**Supplied text:**
St. Joseph Island (Ontario)
|Native name: Anipich or Payentanassin (Ojibwe)|
|Location||Lake Huron, east of the mouth of the St. Marys River.|
|Area||365 km2 (140.9 sq mi)|
|Highest elevation||335 m (1,099 ft)|
|Largest city||Richards Landing|
|Population||1,844 (as of 2011)|
|Density||5.05 /km2 (13.08 /sq mi)|
St. Joseph Island is located in northern Ontario, Canada in northwestern Lake Huron. At 365 km2, it is the second largest Canadian island on the Great Lakes, the second largest island on Lake Huron, following Manitoulin Island, and the third largest of all the islands on the Great Lakes, trailing Manitoulin and Lake Superior's Isle Royale.
The island played an important role for First Nations and Europeans in the early fur trade and in the eventual defence of British North America in the War of 1812. Today it is a destination for tourists and cottagers in northeastern Ontario.
Indigenous people 
Unlike neighbouring islands, little evidence has been found of early human activity on St. Joseph Island. Archeologists have found very little to confirm settlement, farming or hunting on the island before the 17th century.
It is speculated that the first humans to see and step foot on the island would have been the hunter-gatherers of the Plano cultures who traveled north from the Great Plains of the continent between 9000 BCE and 6000 BCE. These peoples followed the bison and other animals into the areas revealed by retreating glaciers. Evidence of Plano migrations – particularly projectile point tools - has been found in the Great Lakes basin from Lake Superior through the St. Marys River to the north channel of Lake Huron.

**Stated goal 1:** Translate this sentence from the St. Joseph Island article above into French: "Today it is a destination for tourists and cottagers in northeastern Ontario."
**Stated goal 2:** In the St. Joseph Island article above, rewrite the paragraph beginning "It is speculated that the first humans" as a short bulleted list that keeps its main facts.
**Stated goal 3:** Write a continuation of the St. Joseph Island article above, starting after its final sentence.

**Available data:**
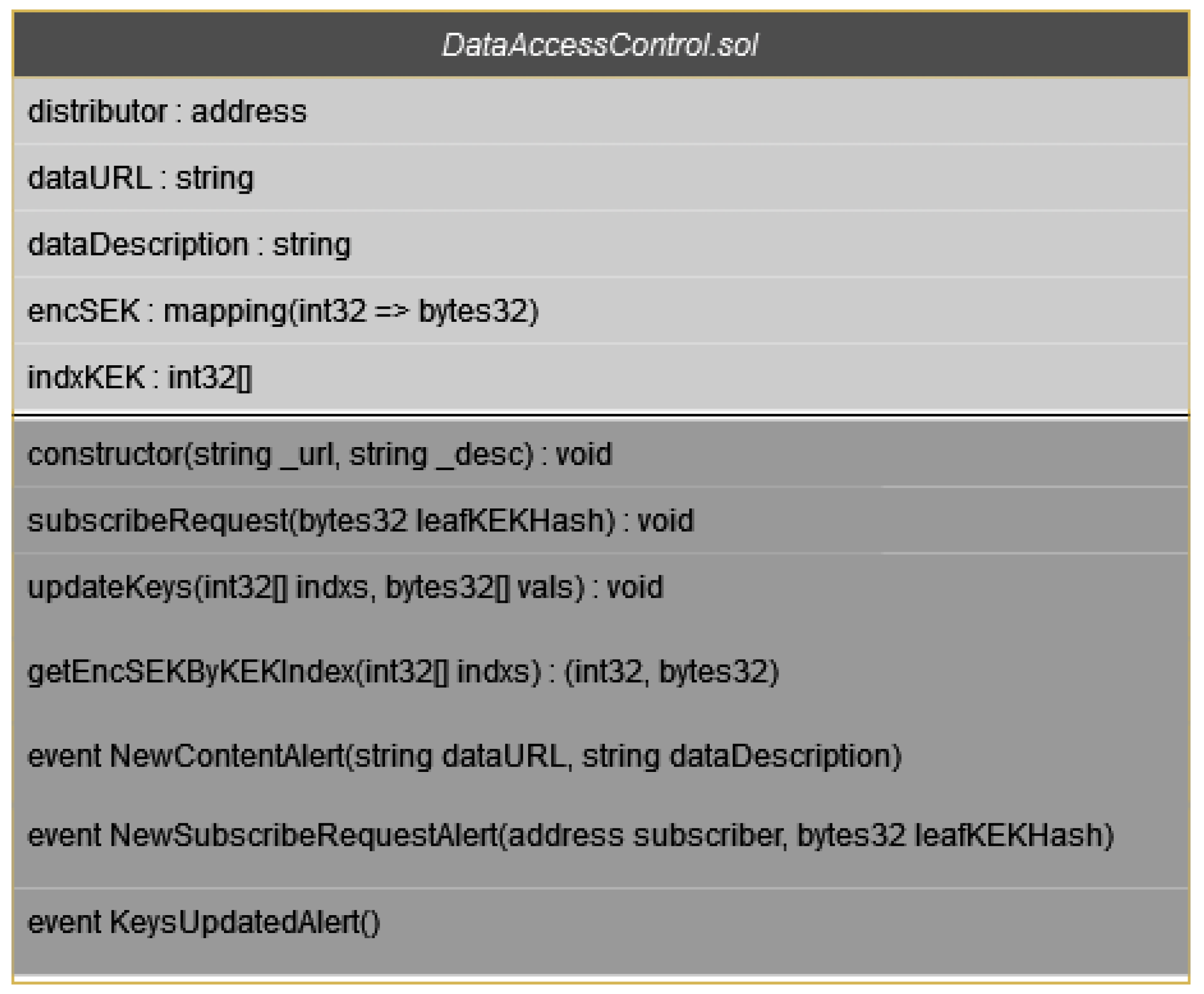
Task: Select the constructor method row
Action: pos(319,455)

**Expected answer 1:** Aujourd'hui, c'est une destination pour les touristes et les villégiateurs du nord-est de l'Ontario.

**Expected answer 2:**
- The first people to see and set foot on the island may have been Plano-culture hunter-gatherers.
- They traveled north from the Great Plains between 9000 BCE and 6000 BCE.
- They followed bison and other animals into land uncovered by retreating glaciers.
- Evidence of Plano migrations, mainly projectile points, has been found in the Great Lakes basin from Lake Superior through the St. Marys River to Lake Huron's north channel.

**Expected answer 3:**
By about 5000 BCE, St. Joseph Island would have formed part of the boundary between the Laurentian Archaic and the Shield Archaic peoples. The Laurentian people, hunters and fishers who came from the southeast settled in the lower St. Lawrence and eastern Great Lakes region. The Shield people, likely descendants of the Plano came south from the Tyrrell Sea (a much larger Hudson Bay) and travelled along the northern shores of lakes that are today Superior and Huron.
European exploration 
By the time the first Europeans arrived in the 1630s, the north channel of Lake Huron was shared by the Ojibwe, Odawa and Potawatomi whose Algonkian ancestors had come from the east around 1200. St. Joseph Island became a strategic mid-way point for French explorers, missionaries and fur traders on the long voyage between Quebec and Lake Superior. In addition to its geographic convenience, the island would have offered opportunities for fishing, hunting and gathering seasonal native berries.
The island first appeared on European maps in the 1670s. A map by René de Bréhant de Galinée labels it “Anipich”, after a Ojibwe word meaning "place of the hardwood trees". But by the 1740s the island came to be called "St Joseph", presumably so-named by Jesuit missionaries in honour of the church they were building on the island.
British North America and Fort St. Joseph 
Any claim that France may have had to all or any portion of the island ended with the conclusion of the Seven Years War in 1763. Under the terms of treaty, France relinquished virtually all of its interests in North America to the British. For the first time, the British and their First Nations allies were unchallenged on the Great Lakes. Included in the French assets was the strategically important fort at the Strait of Mackinac between lakes Huron and Michigan 50 km (31 mi) west of St. Joseph Island. From here, the British were able to control the flow of trade in and out of Lake Michigan.
However, British superiority on the lakes did not last long. By 1783 the Treaty of Paris effectively ended the American Revolution. The border it created between the United States and British North America ran “through the middle of said Lake [Huron] to the water communication between that Lake and Lake Superior”, placing Fort Mackinac on the American side.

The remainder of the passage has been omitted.